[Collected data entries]

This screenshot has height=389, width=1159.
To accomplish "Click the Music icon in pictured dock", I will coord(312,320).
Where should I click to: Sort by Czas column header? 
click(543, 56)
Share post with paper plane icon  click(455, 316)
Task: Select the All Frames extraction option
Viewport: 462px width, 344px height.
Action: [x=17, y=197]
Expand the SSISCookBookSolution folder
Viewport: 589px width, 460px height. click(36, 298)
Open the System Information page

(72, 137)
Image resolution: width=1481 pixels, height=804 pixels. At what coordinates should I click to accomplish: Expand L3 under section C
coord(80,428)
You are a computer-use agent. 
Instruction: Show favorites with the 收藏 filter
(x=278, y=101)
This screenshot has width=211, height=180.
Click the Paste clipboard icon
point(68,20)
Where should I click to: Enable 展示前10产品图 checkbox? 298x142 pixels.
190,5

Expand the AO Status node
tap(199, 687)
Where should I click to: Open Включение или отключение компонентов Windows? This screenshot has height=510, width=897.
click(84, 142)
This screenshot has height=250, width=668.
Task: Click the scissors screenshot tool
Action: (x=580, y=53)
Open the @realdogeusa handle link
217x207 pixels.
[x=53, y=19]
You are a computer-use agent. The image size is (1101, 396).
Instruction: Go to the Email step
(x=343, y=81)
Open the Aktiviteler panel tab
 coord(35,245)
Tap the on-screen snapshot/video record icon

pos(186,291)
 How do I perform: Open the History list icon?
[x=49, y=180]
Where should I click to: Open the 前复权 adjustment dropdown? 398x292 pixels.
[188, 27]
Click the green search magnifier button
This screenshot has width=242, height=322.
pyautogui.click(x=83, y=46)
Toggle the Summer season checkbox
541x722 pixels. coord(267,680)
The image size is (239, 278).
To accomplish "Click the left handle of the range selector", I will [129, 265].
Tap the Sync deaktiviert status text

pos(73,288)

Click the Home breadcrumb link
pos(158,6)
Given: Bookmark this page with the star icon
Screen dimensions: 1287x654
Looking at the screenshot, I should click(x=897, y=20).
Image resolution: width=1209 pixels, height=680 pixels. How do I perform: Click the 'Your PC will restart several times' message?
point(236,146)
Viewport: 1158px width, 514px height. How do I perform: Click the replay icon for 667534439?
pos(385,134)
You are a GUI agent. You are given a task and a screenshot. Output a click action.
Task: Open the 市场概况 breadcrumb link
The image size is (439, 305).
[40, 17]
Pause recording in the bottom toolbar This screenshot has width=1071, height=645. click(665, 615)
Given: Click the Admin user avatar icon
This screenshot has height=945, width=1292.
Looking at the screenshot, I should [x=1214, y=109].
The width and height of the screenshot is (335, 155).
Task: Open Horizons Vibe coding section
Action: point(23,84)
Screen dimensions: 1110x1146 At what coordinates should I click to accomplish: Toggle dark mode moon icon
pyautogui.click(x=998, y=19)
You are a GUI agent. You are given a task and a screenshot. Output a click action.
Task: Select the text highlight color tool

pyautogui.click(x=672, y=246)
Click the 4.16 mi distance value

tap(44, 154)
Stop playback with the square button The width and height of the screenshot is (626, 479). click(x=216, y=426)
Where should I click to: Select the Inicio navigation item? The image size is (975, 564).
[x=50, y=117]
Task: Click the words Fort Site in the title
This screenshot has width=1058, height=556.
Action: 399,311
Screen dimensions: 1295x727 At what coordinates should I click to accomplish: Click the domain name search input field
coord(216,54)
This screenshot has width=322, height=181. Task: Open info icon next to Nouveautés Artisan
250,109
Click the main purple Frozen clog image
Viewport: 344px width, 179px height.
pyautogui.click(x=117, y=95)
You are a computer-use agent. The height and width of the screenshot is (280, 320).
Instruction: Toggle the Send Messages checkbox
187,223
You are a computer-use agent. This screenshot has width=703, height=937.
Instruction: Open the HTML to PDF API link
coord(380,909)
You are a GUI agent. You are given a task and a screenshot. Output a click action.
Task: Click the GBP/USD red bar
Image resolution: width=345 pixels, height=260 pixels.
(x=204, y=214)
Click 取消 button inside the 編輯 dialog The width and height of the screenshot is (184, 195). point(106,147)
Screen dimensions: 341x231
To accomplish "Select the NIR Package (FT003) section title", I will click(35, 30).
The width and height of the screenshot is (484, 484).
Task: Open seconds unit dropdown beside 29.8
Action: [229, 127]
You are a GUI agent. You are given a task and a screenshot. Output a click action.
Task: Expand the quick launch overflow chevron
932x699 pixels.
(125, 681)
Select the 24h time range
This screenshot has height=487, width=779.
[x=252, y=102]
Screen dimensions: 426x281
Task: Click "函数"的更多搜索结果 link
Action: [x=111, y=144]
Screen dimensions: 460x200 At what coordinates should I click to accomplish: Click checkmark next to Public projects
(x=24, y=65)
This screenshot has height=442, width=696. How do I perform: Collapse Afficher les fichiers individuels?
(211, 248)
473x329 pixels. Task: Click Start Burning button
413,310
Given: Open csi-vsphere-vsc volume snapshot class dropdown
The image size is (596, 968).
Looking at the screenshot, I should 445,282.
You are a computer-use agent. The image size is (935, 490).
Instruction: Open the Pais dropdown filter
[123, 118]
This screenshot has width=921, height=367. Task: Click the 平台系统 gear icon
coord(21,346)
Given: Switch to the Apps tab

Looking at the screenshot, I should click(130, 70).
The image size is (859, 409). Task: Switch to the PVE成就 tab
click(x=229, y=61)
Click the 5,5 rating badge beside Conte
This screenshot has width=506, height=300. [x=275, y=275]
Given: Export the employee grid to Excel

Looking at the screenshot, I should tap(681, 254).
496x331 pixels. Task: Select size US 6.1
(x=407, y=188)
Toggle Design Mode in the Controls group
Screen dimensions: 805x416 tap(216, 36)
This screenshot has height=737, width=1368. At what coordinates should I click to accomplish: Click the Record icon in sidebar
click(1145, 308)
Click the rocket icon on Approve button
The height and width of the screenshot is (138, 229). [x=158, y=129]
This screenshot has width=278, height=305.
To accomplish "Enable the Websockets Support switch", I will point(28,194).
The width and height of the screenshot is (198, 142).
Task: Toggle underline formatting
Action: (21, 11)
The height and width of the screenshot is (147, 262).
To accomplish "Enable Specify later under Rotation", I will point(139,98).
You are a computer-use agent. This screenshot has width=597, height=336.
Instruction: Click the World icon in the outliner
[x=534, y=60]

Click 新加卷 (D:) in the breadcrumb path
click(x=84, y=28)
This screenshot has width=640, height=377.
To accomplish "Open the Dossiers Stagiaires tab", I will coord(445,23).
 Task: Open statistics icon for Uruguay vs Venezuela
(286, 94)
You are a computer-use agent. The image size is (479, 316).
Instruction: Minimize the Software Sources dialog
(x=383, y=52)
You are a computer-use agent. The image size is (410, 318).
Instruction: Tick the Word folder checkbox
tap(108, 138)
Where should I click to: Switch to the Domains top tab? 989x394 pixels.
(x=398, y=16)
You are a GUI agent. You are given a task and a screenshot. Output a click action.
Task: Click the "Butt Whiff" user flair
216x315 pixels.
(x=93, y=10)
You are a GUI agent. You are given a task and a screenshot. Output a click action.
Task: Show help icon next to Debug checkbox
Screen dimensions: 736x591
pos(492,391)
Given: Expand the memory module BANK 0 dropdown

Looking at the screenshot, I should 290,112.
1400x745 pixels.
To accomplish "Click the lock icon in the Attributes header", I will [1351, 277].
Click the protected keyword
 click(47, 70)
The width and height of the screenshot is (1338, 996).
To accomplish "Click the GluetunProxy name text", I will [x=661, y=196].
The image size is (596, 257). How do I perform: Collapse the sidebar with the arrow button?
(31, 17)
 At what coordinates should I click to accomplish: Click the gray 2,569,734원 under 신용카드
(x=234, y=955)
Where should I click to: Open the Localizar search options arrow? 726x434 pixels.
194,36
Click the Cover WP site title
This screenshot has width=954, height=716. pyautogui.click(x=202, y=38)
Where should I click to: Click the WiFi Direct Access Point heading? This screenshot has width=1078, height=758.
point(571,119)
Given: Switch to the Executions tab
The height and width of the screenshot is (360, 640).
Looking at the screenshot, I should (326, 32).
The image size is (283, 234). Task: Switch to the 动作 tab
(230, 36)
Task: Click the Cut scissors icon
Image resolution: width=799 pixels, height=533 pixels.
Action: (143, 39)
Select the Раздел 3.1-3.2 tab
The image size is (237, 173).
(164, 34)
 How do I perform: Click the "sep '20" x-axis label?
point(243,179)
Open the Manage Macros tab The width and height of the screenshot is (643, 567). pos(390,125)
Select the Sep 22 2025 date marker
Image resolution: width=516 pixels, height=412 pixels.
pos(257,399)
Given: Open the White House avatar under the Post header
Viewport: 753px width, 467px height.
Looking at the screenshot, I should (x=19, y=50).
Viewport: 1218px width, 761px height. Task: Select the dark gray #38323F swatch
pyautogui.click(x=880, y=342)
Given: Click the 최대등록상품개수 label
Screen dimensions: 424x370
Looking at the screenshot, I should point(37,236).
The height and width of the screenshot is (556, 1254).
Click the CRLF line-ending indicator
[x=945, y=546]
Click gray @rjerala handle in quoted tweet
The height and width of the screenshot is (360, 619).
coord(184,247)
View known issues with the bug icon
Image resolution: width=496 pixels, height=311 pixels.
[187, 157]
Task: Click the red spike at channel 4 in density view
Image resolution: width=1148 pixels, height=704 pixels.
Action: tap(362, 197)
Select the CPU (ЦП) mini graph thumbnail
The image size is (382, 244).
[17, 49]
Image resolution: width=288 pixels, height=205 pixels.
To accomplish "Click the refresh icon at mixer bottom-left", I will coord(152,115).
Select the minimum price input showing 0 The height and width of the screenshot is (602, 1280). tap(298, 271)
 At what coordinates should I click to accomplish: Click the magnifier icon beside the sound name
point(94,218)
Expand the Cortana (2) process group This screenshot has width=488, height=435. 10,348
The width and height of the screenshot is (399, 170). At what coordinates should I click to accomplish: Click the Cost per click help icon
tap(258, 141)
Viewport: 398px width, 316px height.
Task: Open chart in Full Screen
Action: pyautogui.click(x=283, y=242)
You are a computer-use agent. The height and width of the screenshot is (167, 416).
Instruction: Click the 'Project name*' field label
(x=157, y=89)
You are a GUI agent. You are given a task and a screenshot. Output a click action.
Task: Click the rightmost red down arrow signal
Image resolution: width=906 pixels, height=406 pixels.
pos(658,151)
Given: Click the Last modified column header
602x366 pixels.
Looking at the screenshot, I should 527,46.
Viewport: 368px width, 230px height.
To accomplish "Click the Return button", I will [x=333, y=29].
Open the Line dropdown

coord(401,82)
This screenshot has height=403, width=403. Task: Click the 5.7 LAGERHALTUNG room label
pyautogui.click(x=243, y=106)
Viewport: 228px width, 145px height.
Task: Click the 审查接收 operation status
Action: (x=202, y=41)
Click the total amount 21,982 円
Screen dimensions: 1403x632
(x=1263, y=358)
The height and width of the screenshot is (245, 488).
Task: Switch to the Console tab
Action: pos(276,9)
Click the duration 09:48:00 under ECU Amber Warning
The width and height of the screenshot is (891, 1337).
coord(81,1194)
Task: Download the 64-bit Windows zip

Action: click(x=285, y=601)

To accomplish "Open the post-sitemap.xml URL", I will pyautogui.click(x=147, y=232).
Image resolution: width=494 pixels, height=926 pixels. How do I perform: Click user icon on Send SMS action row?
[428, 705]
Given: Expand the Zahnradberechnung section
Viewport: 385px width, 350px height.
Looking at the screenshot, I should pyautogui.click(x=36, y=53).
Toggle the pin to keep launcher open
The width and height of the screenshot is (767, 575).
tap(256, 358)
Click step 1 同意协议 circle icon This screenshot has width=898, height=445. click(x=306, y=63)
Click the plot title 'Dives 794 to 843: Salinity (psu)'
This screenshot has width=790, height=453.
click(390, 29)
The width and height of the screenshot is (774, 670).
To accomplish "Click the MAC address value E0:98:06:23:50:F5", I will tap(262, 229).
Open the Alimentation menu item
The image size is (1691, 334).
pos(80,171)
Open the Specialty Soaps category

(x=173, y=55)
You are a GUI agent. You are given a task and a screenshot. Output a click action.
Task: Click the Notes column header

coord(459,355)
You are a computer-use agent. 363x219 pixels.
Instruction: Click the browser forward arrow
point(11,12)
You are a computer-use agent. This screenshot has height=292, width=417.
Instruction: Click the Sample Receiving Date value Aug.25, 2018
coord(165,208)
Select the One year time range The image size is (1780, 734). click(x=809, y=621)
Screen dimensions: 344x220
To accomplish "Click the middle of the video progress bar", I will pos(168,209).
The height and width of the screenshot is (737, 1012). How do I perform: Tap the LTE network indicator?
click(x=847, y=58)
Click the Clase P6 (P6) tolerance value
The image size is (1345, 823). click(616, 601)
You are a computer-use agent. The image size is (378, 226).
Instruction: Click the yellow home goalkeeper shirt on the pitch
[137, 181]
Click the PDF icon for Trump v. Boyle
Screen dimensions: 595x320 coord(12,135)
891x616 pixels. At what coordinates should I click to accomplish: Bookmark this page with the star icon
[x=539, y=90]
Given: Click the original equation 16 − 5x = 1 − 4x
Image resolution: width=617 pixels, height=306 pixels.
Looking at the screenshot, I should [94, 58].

▶ **Prompt**:
Begin at the line that has "Click the 5,5 rating badge beside Conte" in the entries above; stop after the line that has "This screenshot has width=278, height=305.". Transcribe exactly those lines and no others.

▶ **Reply to the exercise**:
Click the 5,5 rating badge beside Conte
This screenshot has width=506, height=300. [x=275, y=275]
Given: Export the employee grid to Excel

Looking at the screenshot, I should tap(681, 254).
496x331 pixels. Task: Select size US 6.1
(x=407, y=188)
Toggle Design Mode in the Controls group
Screen dimensions: 805x416 tap(216, 36)
This screenshot has height=737, width=1368. At what coordinates should I click to accomplish: Click the Record icon in sidebar
click(1145, 308)
Click the rocket icon on Approve button
The height and width of the screenshot is (138, 229). [x=158, y=129]
This screenshot has width=278, height=305.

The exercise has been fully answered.